◆ Screenshot grounding data ◆
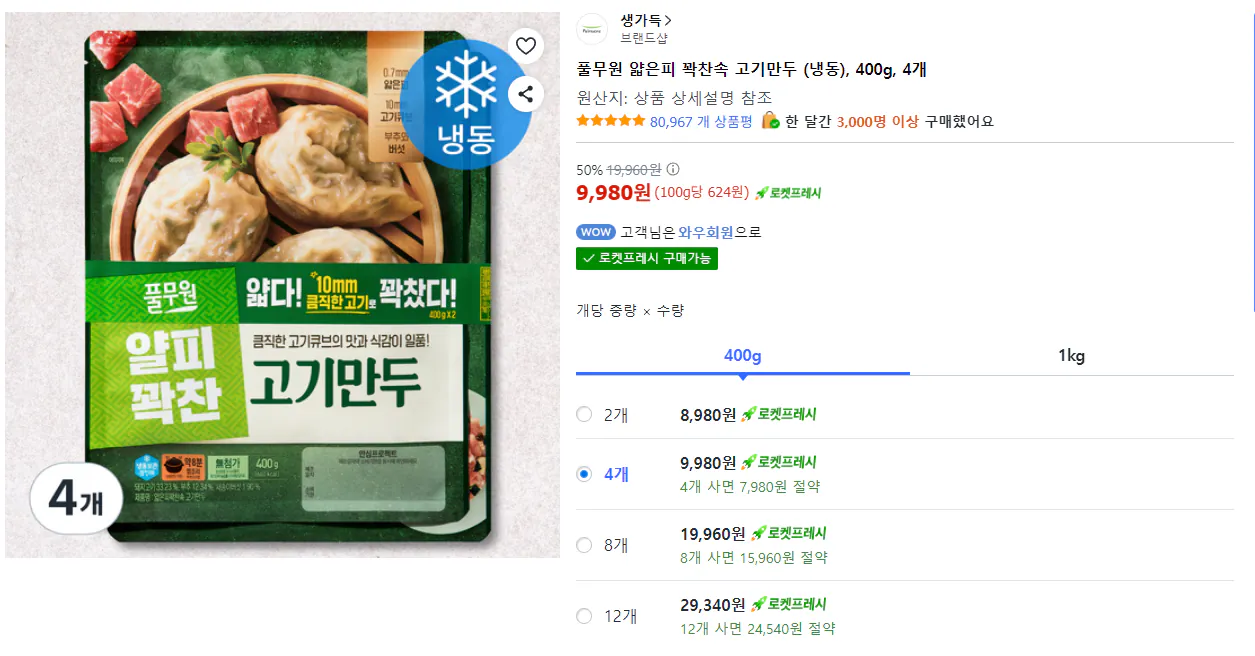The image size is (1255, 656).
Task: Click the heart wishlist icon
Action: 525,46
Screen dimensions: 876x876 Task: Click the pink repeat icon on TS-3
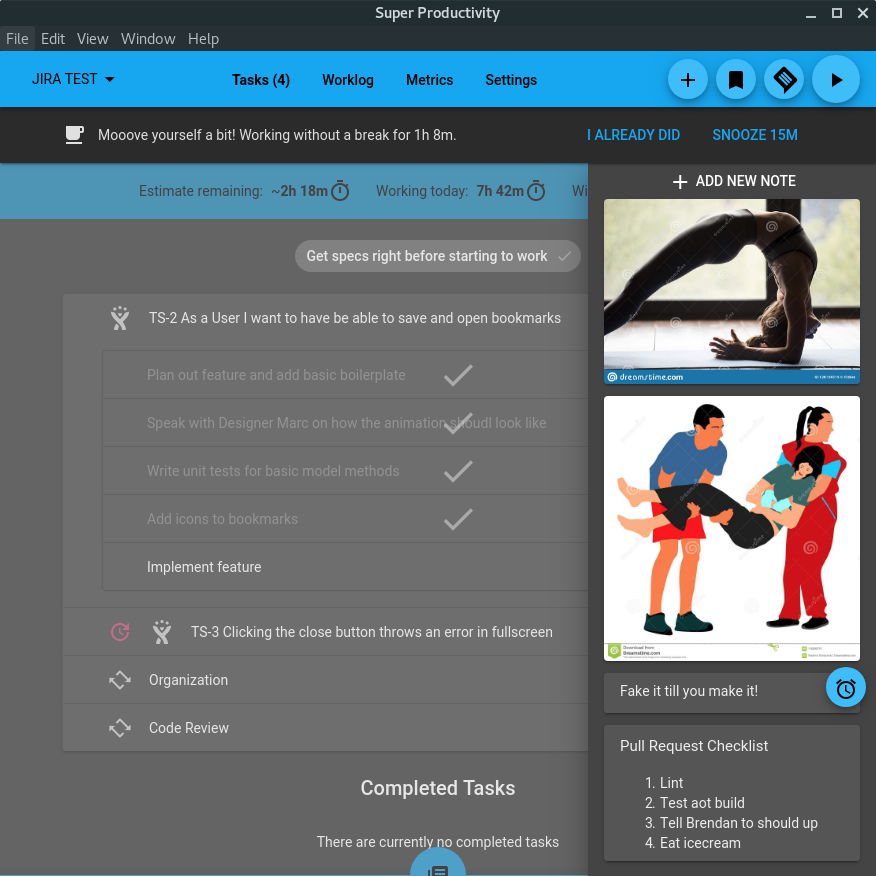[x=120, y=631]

◆ Exercise brief ◆
Return word for word the line bearing "Screen dimensions: 876x876" and every later line of the entries, but none of the pictures.

◆ Your solution ◆
Screen dimensions: 876x876 Task: Click the pink repeat icon on TS-3
[x=120, y=631]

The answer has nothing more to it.